A South Carolina jury found Tammy Moorer guilty of kidnapping and conspiracy in the disappearance of 20-year-old Heather Elvis. Prosecutors said she and her husband Sidney Moorer were responsible for the victim’s disappearance in December 2013. A body was never found. After the verdict was announced, Moorer was sentenced to 30 years in prison.
“This is a story about jealousy and deceit,” Horry County Assistant Solicitor Nancy Livesay said in her closing argument Monday.
She compared Moorer to the evil queen from the story of Snow White. Tammy became livid on finding out her husband had an affair with Heather, and wouldn’t let the grudge go even when the 20-year-old agreed to back off, argued Livesay.

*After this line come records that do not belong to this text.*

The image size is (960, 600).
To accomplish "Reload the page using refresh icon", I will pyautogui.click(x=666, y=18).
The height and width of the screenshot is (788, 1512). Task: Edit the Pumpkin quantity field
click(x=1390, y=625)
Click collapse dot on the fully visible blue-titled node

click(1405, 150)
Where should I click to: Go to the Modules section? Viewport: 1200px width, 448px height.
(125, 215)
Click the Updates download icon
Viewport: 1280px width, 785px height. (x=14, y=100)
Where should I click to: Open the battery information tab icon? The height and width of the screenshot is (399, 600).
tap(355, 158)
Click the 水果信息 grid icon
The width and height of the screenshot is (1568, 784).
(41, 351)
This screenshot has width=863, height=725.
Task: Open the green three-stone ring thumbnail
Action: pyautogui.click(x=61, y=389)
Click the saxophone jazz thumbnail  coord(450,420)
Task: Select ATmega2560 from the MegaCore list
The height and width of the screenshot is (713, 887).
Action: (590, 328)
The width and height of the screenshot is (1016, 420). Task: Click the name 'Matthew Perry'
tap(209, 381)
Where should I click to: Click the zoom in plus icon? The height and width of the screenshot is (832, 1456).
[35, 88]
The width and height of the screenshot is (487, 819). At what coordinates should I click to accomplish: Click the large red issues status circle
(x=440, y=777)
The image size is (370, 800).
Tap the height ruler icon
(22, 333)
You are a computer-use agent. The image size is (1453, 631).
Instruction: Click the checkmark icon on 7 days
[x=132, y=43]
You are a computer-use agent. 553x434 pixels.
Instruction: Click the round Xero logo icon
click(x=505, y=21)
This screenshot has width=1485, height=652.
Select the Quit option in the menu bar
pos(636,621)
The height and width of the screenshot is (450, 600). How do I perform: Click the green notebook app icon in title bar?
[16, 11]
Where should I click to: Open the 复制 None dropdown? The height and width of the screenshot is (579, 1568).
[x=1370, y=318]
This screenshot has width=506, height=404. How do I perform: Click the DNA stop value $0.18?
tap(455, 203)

The prosecutor painted Sidney Moorer, whose kidnapping case ended in a deadlocked jury, as Tammy’s partner in crime. The couple hounded the victim in attempting to find her before the disappearance, the prosecutor claimed.
“One will not do without the other,” she said. Tammy had the motive, Sidney had the means to lure Elvis out.
They purchased a pregnancy test at a Walmart, and then the husband called Heather from a payphone, argued Livesay. Cell tower evidence put them in the same area as the victim in the period before the disappearance, and evidence showed that Tammy suggested that Elvis was in hiding.
Moorer testified that the pregnancy test was for her, but Livesay said evidence showed that the defendant was furious at her husband, and made references to smoking and drinking. This wasn’t a woman trying to pregnant, she said.
Livesay also used Moorer’s contentious testimony against the defense. Tammy on Monday and Friday cast herself as the victim of overzealous authorities, called her by her first name, made direct addresses to the jury, and took digs at the prosecutor.
“When I became a reborn Christian, I became a completely different person than I am now,” she told Livesay on Friday. “I could sit here, and wonder how many married men you’ve slept with, but I’m not going to judge you on that, because that doesn’t mean you killed somebody. It doesn’t mean you’ve kidnapped somebody.”
Livesay said that was fine, but posed this question to the jury: If that’s how the defendant treated a grown woman, then how would she treat Heather, a 20-year-old making the transition to adulthood?
Defense lawyer Casey Brown, in turn, used the prosecutor’s fairy tale analogy against her.
“The case is a joke,” he said. “They don’t have a case. They don’t have one piece of evidence.”
He said the state only had a theory of what happened, and that prosecutors couldn’t even find a crime scene. Investigators also failed to prove that Heather was pregnant, he said.
The next step is presumably Sidney Moorer’s retrial. However that goes, his wife has made clear their relationship is over.
“And I hate him a lot now because he didn’t stand up for himself and testify at his last trial,” she said.